Effect of PKC-β1 overexpression on p38 MAP kinase in rat aortic SMC. (a) Characterization of PKC-β1 overexpression in rat aortic SMC after adenovirus infection. (1) Total cell lysate was isolated from cells that were not infected (cont.), or infected with Adv-CMV-βGal (β-gal) or Adv-CMV-PKC-β1 (PKC-β1). PKC-β1 protein was detected by immunoblot analysis. (2) Four days after infection with adenovirus, cells were lysed and the cytosol and membrane proteins were fractionated by ultracentrifugation. The PKC activity was measured as described in Methods. Each bar represents the mean + SD (n = 5). *P < 0.001 vs. noninfected and β-gal. (b) Activation of p38 MAP kinase in PKC-β1–overexpressed SMC. Four days after infection with adenovirus, total cell lysate was isolated. The samples were separated by 10% SDS-gel, and the phosphorylation of p38 MAP kinase was detected by immunoblot analysis using phosphospecific p38 MAP kinase as described in Methods. The results were derived from three separate experiments.

Figure 7

Effect of TNF-α and GF109203X on p38 MAP kinase activity in rat aortic SMC. After subculturing with 5.5 mM or 16.5 mM glucose, the cells were not treated or treated with TNF-α (100 nM) for 5 min after pretreatment with a PKC-specific inhibitor, GF109203X (GFX, 5 μM), for 30 min, and then lysed. The p38 MAP kinase activity was quantitated by the phosphorylation of MBP using [γ-³²P]ATP as described in Methods. GF109203X was solubilized with DMSO and TNF-α with serum-free DMEM, respectively. The results were derived from three separate experiments, with each experiment performed in duplicate. Each bar represents the mean ± SEM. *P < 0.05, **P < 0.01 vs. 5.5 mM glucose (–); ^#P < 0.05 vs. 16.5 mM glucose (–).
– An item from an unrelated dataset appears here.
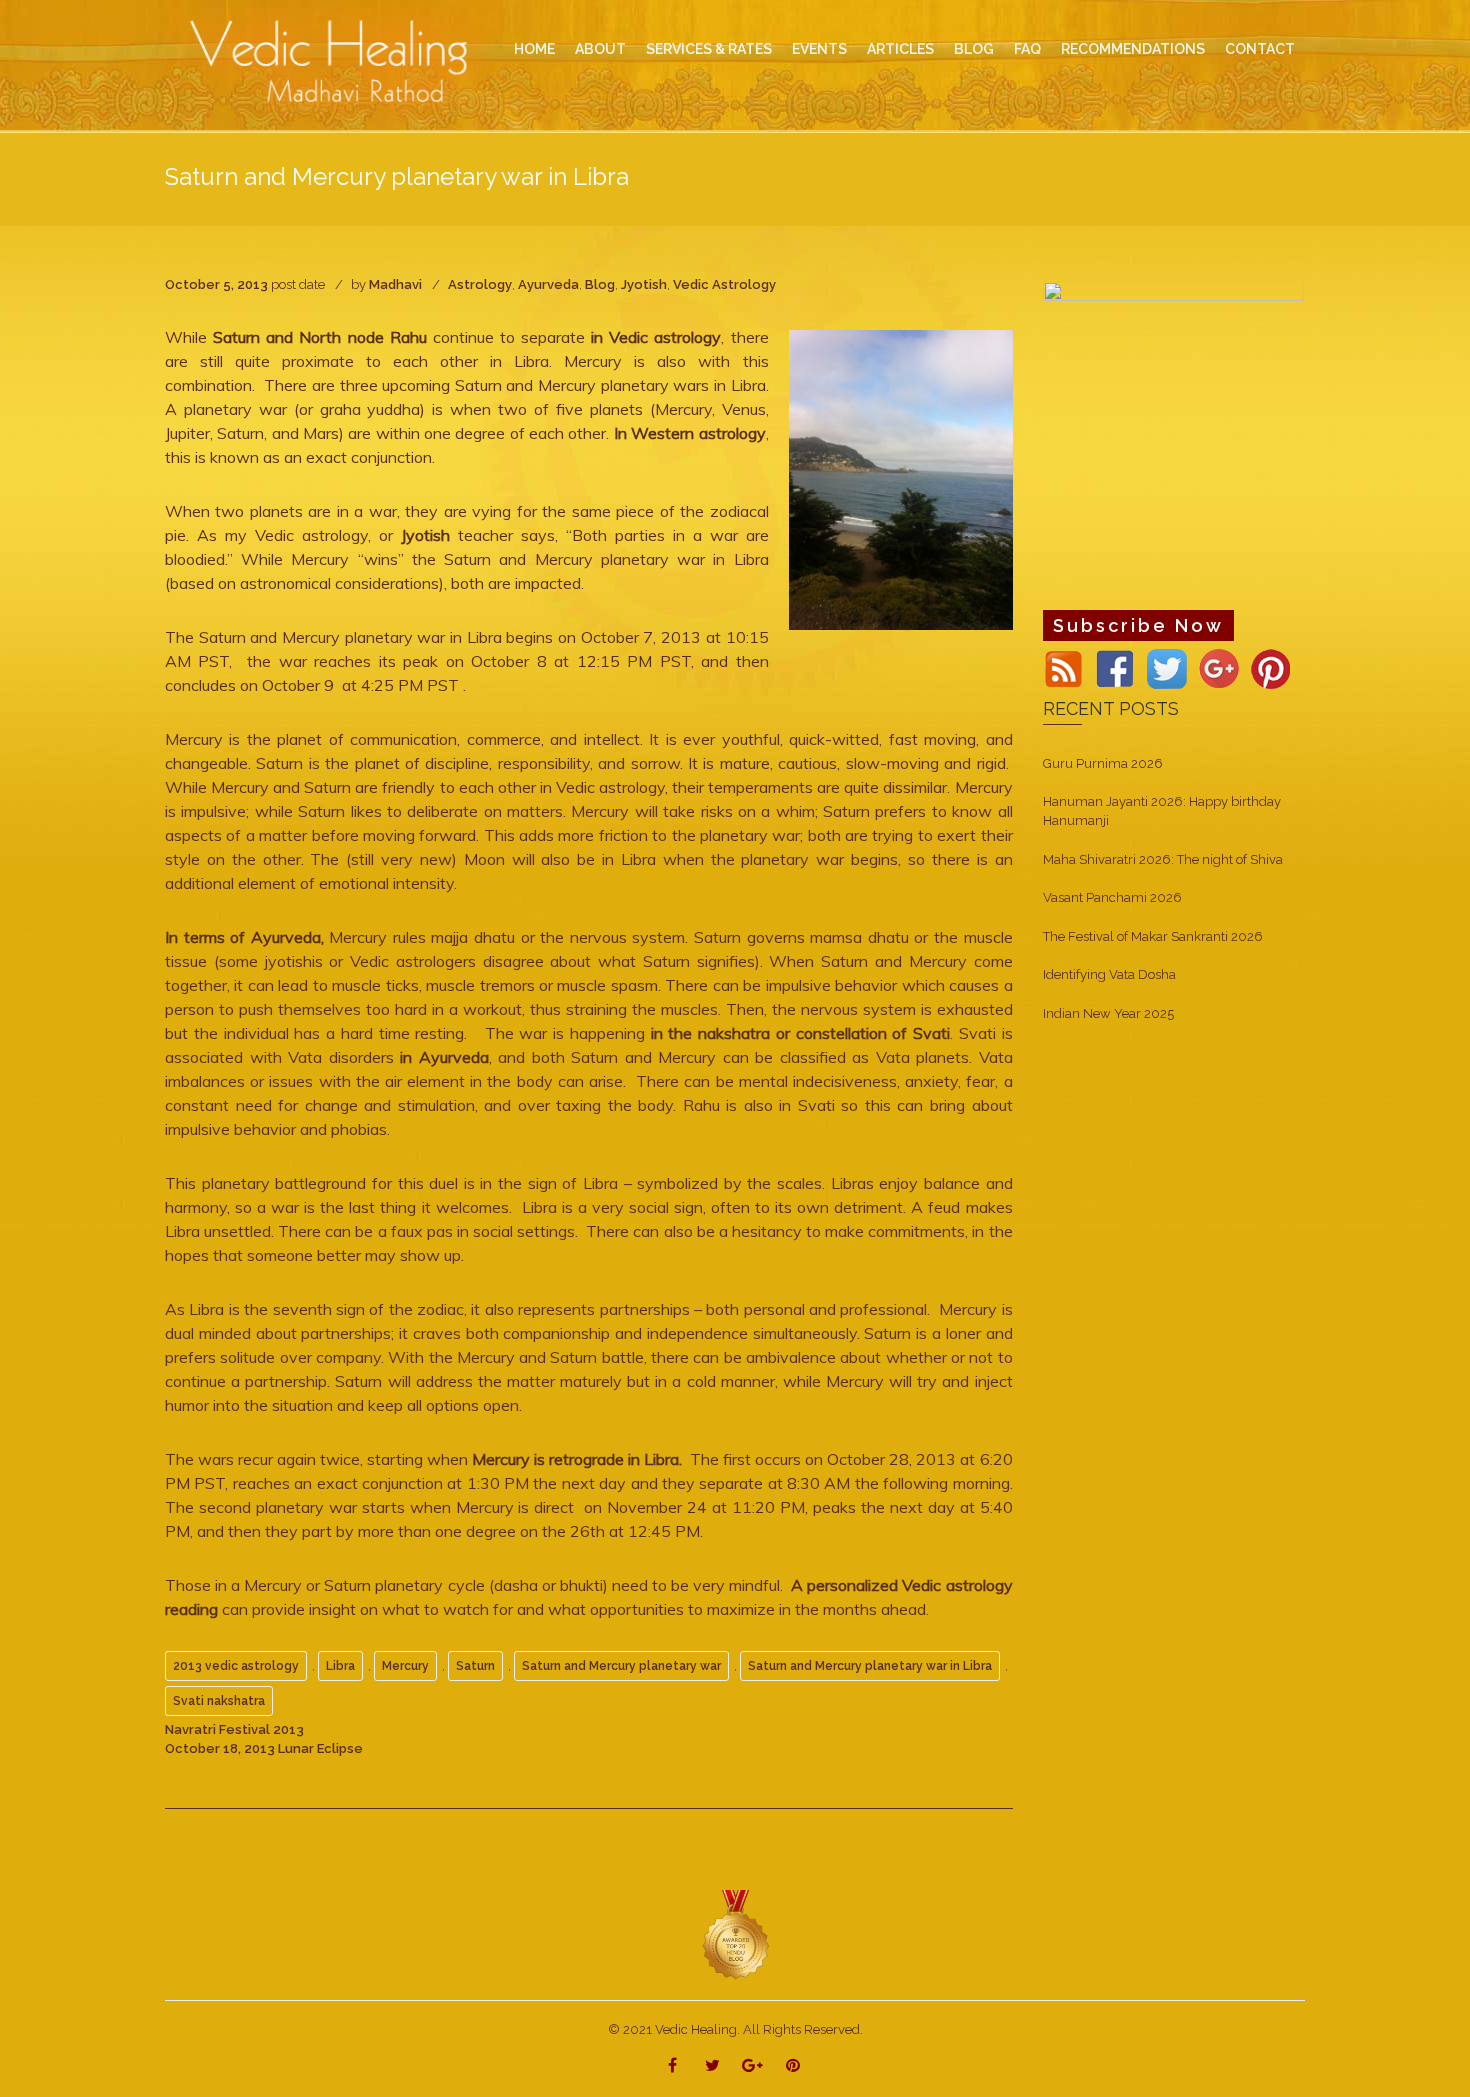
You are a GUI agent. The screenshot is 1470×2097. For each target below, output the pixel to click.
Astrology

TNF, tumor necrosis factor.

Figure 8

Effect of elevated glucose levels and a p38 MAP kinase–specific inhibitor, SB-203580, on arachidonic acid release in rat aortic SMC. (a) After 48 h of exposure to various conditions of glucose and mannitol, the cells were labeled with [³H]arachidonic acid and further subcultured with the same conditions. The media were collected, and the amount of [³H]arachidonic acid released into the media was measured as described in Methods. Each bar represents the mean ± SEM. *P < 0.05 vs. 5.5 mM glucose. (b) SB-203580 was added to 0.5 ml of the media and incubated for 30 min before the labeled media were collected for measurement of arachidonic acid release. Each bar represents the mean ± SEM. *P < 0.01 vs. 5.5 mM glucose (–), ^#P < 0.05 vs. 16.5 mM glucose.

Figure 9

Effect of hyperglycemia on p38 MAP kinase activation in the aorta derived from control and diabetic rats. Rats were treated as described in Methods, and expressions of p38 MAP kinase and phosphospecific p38 MAP kinase were performed by immunoblot analysis. The optical density units by immunoblot analysis were measured with an image densitometer. Each bar represents the mean ± SEM (n = 8). **P < 0.01 vs. the control.